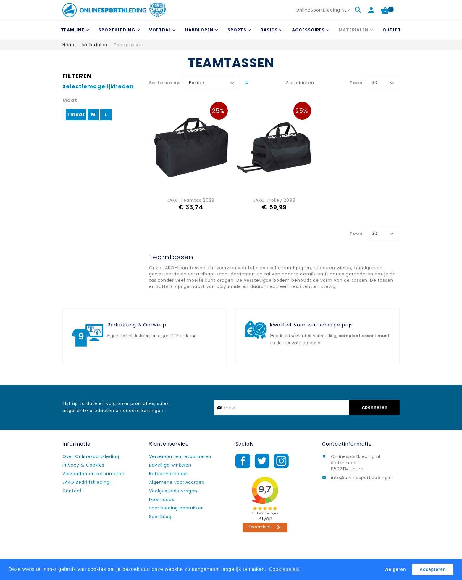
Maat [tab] (69, 100)
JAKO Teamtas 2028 (190, 200)
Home (69, 45)
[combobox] (211, 82)
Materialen (94, 45)
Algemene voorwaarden (177, 482)
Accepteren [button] (433, 569)
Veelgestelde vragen (173, 491)
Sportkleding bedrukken (176, 508)
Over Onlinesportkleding (90, 456)
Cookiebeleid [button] (284, 569)
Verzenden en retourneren (93, 474)
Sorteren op (164, 83)
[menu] (231, 30)
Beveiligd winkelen (170, 465)
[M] (93, 116)
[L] (106, 116)
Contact (72, 491)
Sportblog (160, 517)
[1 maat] (76, 116)
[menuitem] (74, 30)
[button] (323, 10)
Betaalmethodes (168, 474)
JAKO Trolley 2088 (274, 200)
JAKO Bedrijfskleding (86, 482)
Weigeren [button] (395, 569)
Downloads (161, 499)
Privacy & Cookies (83, 465)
########
* _WRITTEN INSTRUCTION_:
Recast the items above as a Markdown table with the columns Row and Item, putting a row number and the item's line in each row. Omit the pictures and any blank lines.

* _CORRECT RESPONSE_:
| Row | Item |
|---|---|
| 1 | Maat [tab] (69, 100) |
| 2 | JAKO Teamtas 2028 (190, 200) |
| 3 | Home (69, 45) |
| 4 | [combobox] (211, 82) |
| 5 | Materialen (94, 45) |
| 6 | Algemene voorwaarden (177, 482) |
| 7 | Accepteren [button] (433, 569) |
| 8 | Veelgestelde vragen (173, 491) |
| 9 | Sportkleding bedrukken (176, 508) |
| 10 | Over Onlinesportkleding (90, 456) |
| 11 | Cookiebeleid [button] (284, 569) |
| 12 | Verzenden en retourneren (93, 474) |
| 13 | Sorteren op (164, 83) |
| 14 | [menu] (231, 30) |
| 15 | Beveiligd winkelen (170, 465) |
| 16 | [M] (93, 116) |
| 17 | [L] (106, 116) |
| 18 | Contact (72, 491) |
| 19 | Sportblog (160, 517) |
| 20 | [1 maat] (76, 116) |
| 21 | [menuitem] (74, 30) |
| 22 | [button] (323, 10) |
| 23 | Betaalmethodes (168, 474) |
| 24 | JAKO Trolley 2088 (274, 200) |
| 25 | JAKO Bedrijfskleding (86, 482) |
| 26 | Weigeren [button] (395, 569) |
| 27 | Downloads (161, 499) |
| 28 | Privacy & Cookies (83, 465) |